Events Conference on Foundations and Advances of Machine Learning in Official Statistics, 3rd to 5th April, 2024

Session 3.3 Methology I

Evaluating machine learning models in non-standard settings: An overview and new findings

Roman Hornung* 1, Malte Nalenz2, Lennart Schneider1, Andreas Bender1, Ludwig Bothmann1, Bernd Bischl1, Thomas Augustin2, Anne-Laure Boulesteix1

Abstract

Estimating the generalization error (GE) of machine learning models is fundamental, with resampling methods being the most common approach. However, in non-standard settings, particularly those where observations are not independently and identically distributed, resampling using simple random data divisions may lead to biased GE estimates. This talk strives to present well-grounded guidelines for GE estimation in various such non-standard settings: clustered data, spatial data, unequal sampling probabilities, concept drift, and hierarchically structured outcomes. Our overview combines well-established methodologies with other existing methods that, to our knowledge, have not been frequently considered in these particular settings.

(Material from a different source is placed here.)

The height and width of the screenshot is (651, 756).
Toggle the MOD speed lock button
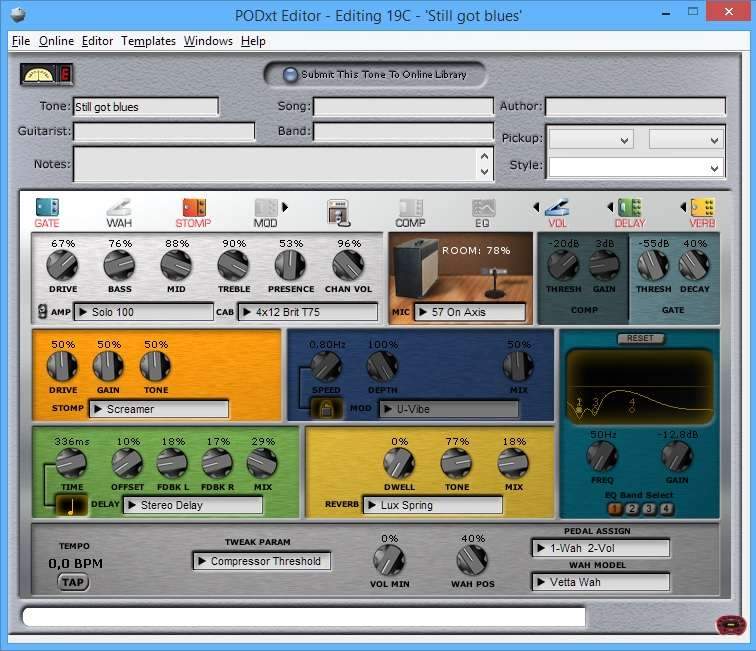point(326,408)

A unifying principle among these techniques is that the test data used in each iteration of the resampling procedure should reflect the new observations to which the model will be applied, while the training data should be representative of the entire data set used to obtain the final model. Our guidelines are based on both existing literature as well as our own simulation studies. These studies assess the necessity of using GE-estimation methods tailored to the respective setting. Our findings corroborate the concern that standard resampling methods often yield biased GE estimates in non-standard settings, underscoring the importance of tailored GE estimation.

*: Speaker

1: LMU Munich, Munich Center for Machine Learning - Germany

2: LMU Munich - Germany